**Problem statement:**
Give everything from the line containing "Describe the element at coordinates (34, 458)" down to the line containing "12th Grade, No", both lines included, as a CSV with the columns input and output, each text and its answer sharing one row. Quote every field and replace line breaks with spaces.

**Dataset content:**
____

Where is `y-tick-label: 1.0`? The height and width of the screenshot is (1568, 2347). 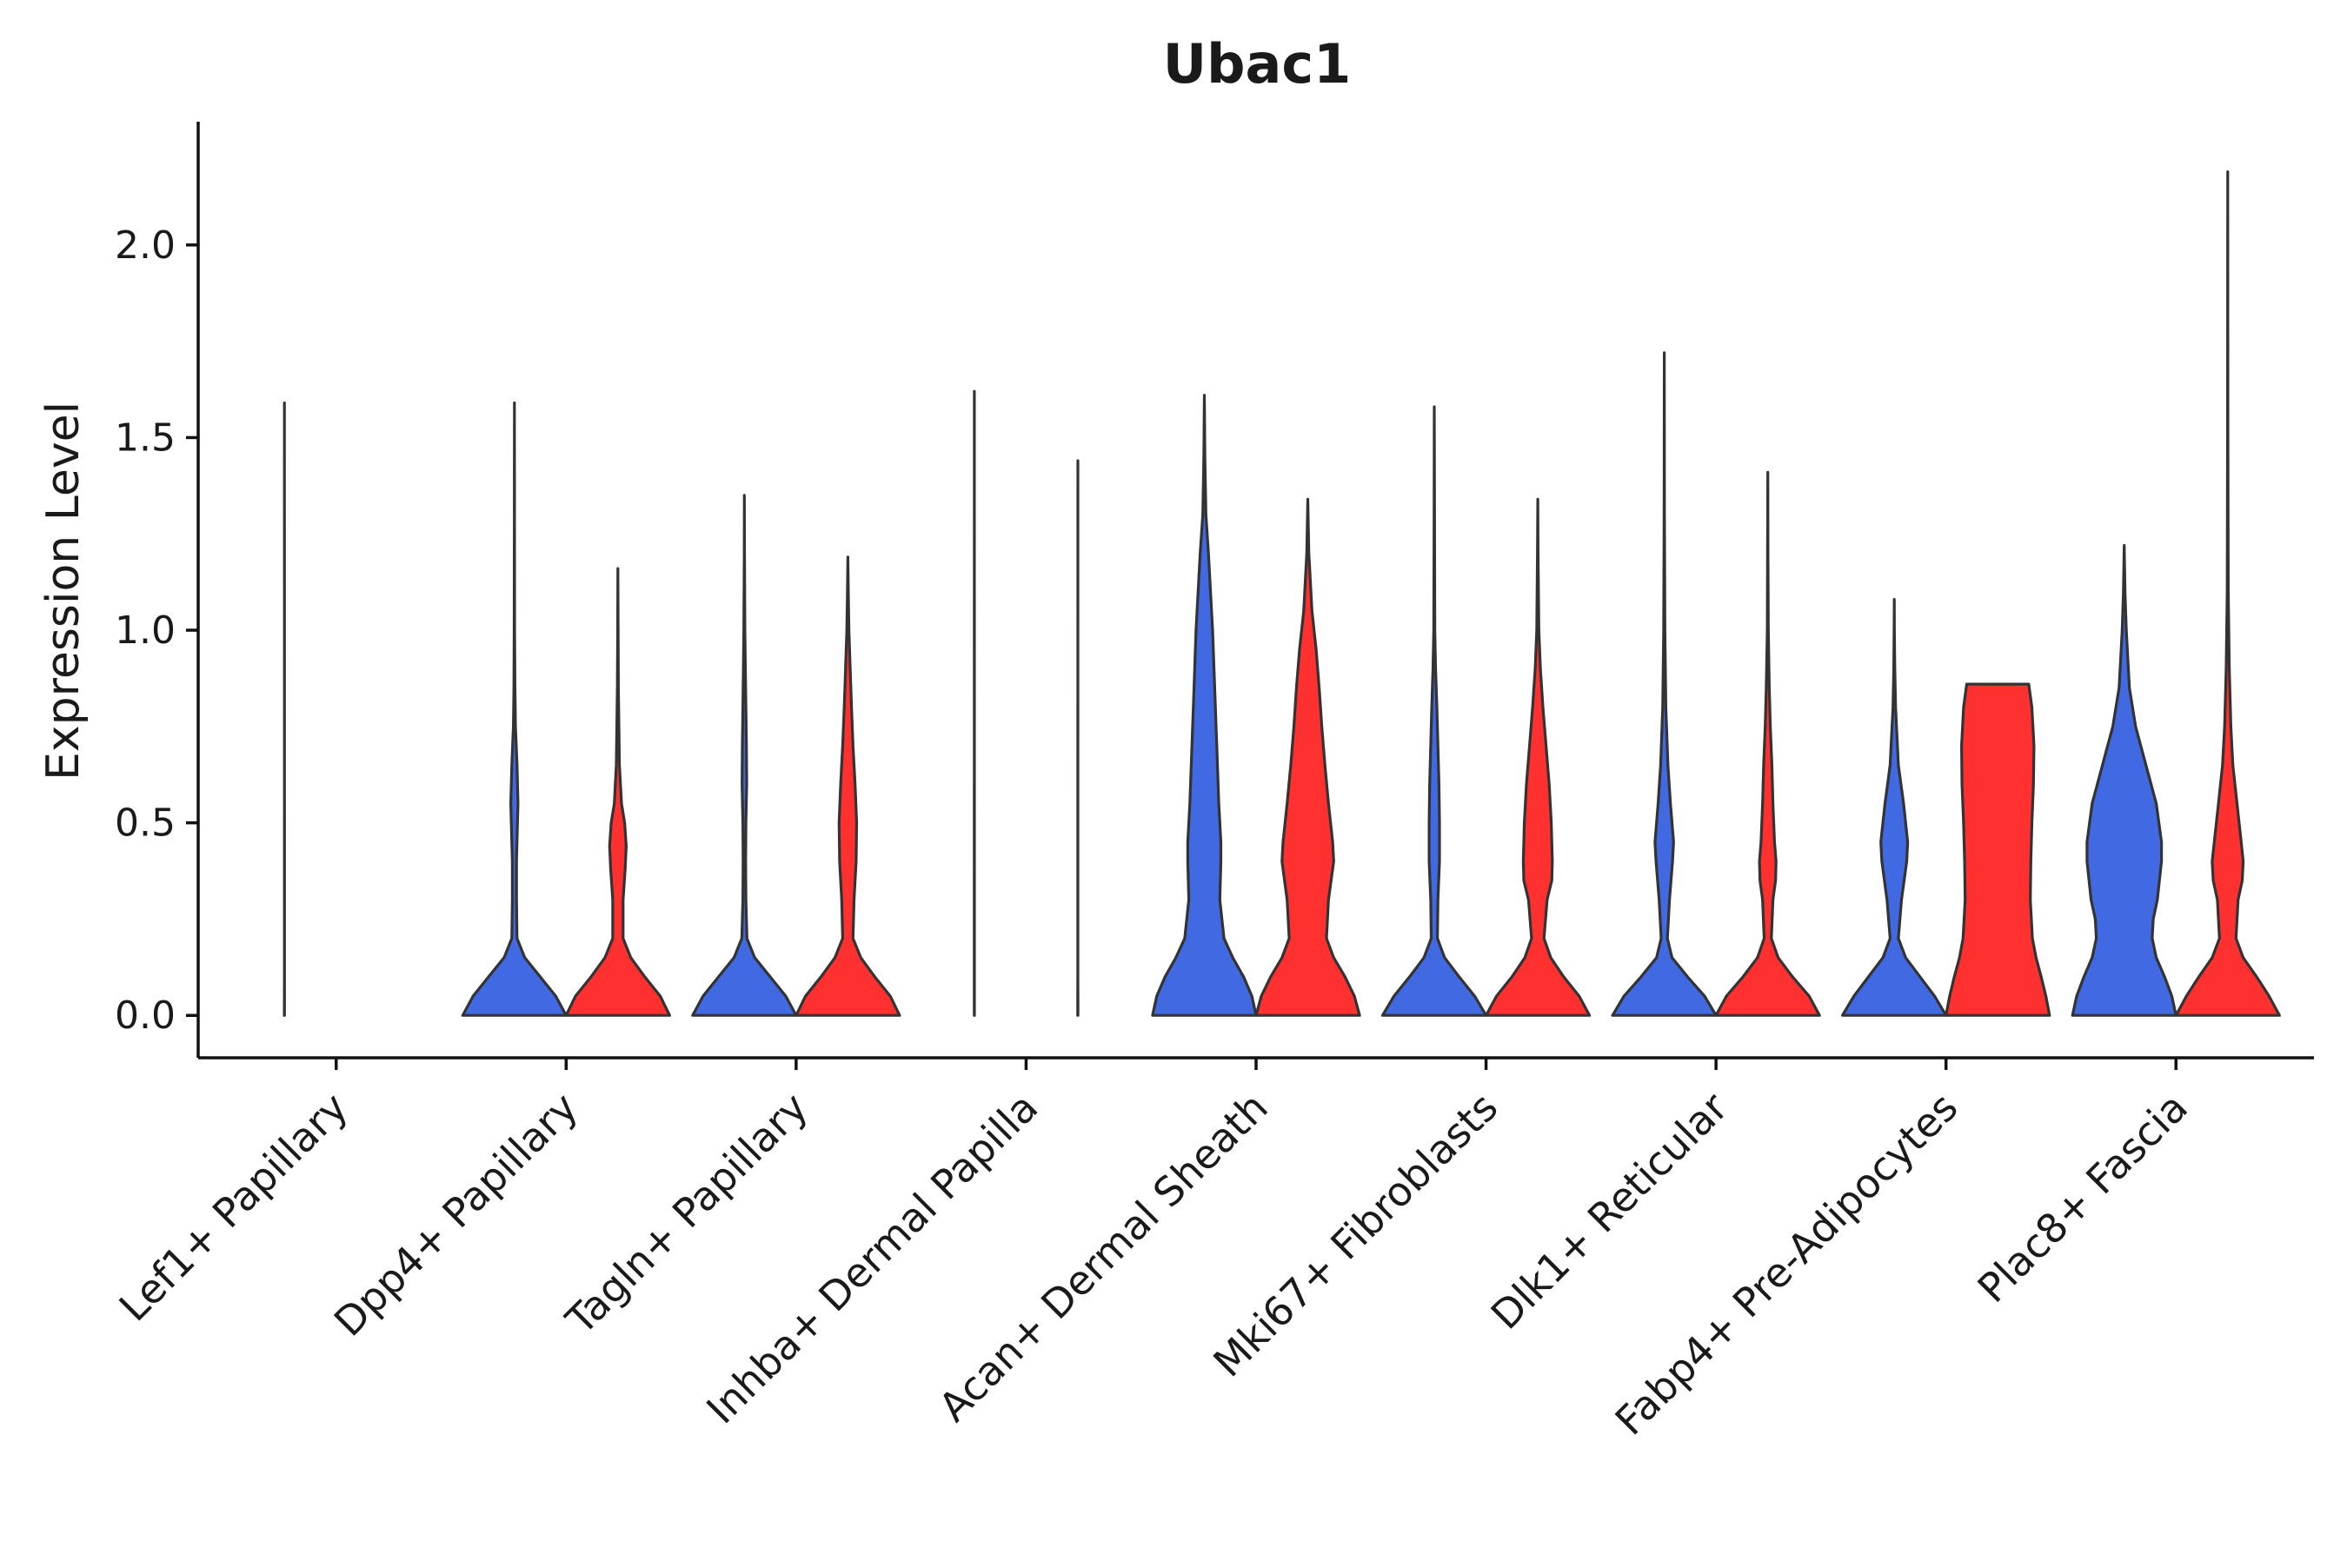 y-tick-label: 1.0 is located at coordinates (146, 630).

____

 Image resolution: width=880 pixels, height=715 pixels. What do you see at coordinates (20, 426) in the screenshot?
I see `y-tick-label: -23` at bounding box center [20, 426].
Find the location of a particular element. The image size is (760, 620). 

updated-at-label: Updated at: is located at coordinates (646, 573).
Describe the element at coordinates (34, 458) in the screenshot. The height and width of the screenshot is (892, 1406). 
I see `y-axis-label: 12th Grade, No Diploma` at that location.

____

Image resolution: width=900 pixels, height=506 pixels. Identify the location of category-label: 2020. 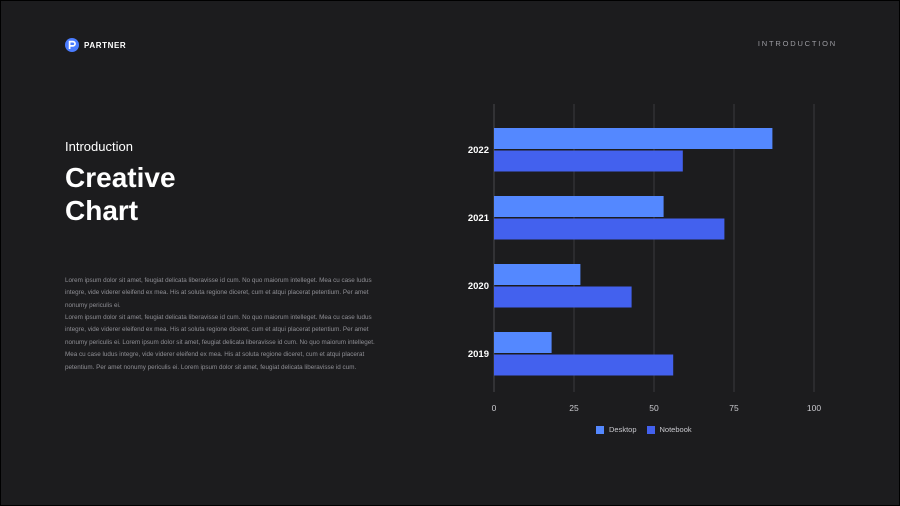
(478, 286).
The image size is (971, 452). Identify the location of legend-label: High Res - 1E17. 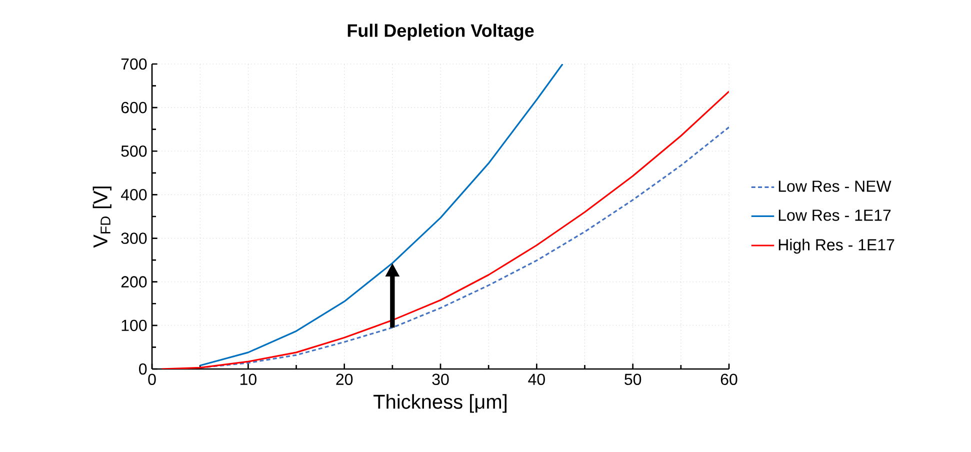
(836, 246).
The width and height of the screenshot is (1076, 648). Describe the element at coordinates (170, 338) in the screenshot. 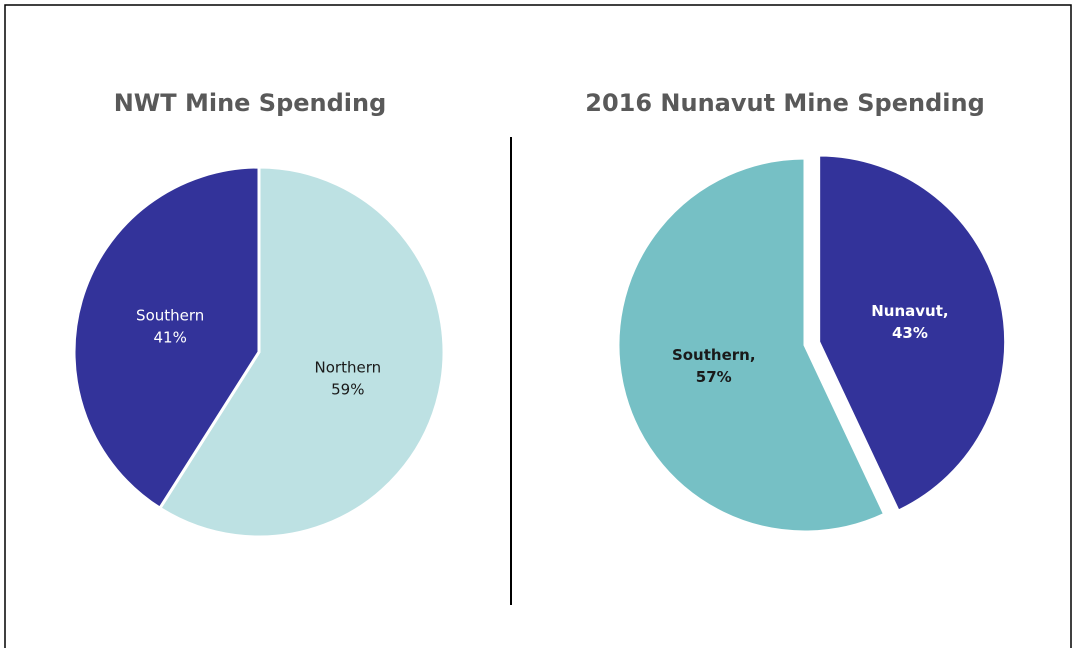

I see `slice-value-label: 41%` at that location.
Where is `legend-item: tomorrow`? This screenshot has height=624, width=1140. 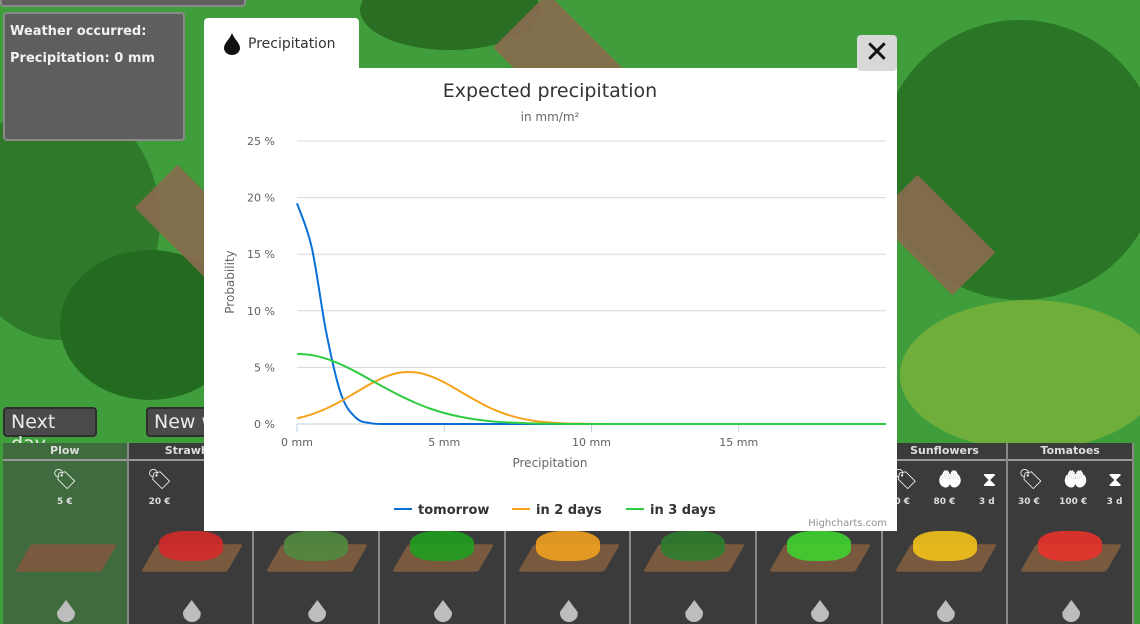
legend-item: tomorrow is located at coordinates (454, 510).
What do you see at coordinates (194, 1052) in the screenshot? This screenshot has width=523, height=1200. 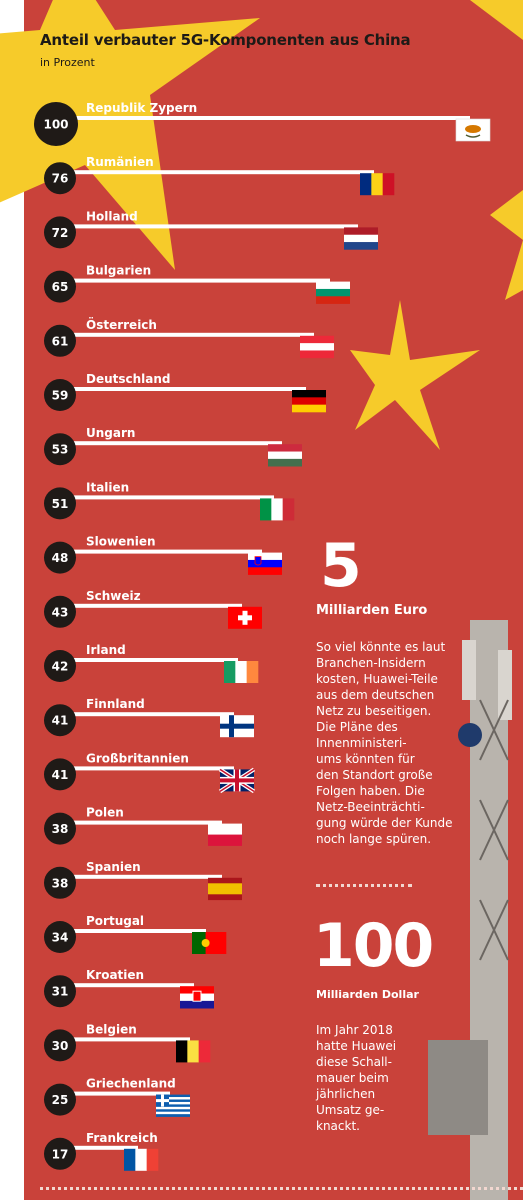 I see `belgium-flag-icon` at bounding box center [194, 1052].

____

**Task answer:**
input,output
"Describe the element at coordinates (34, 458) in the screenshot. The height and width of the screenshot is (892, 1406).","I see `y-axis-label: 12th Grade, No Diploma` at that location."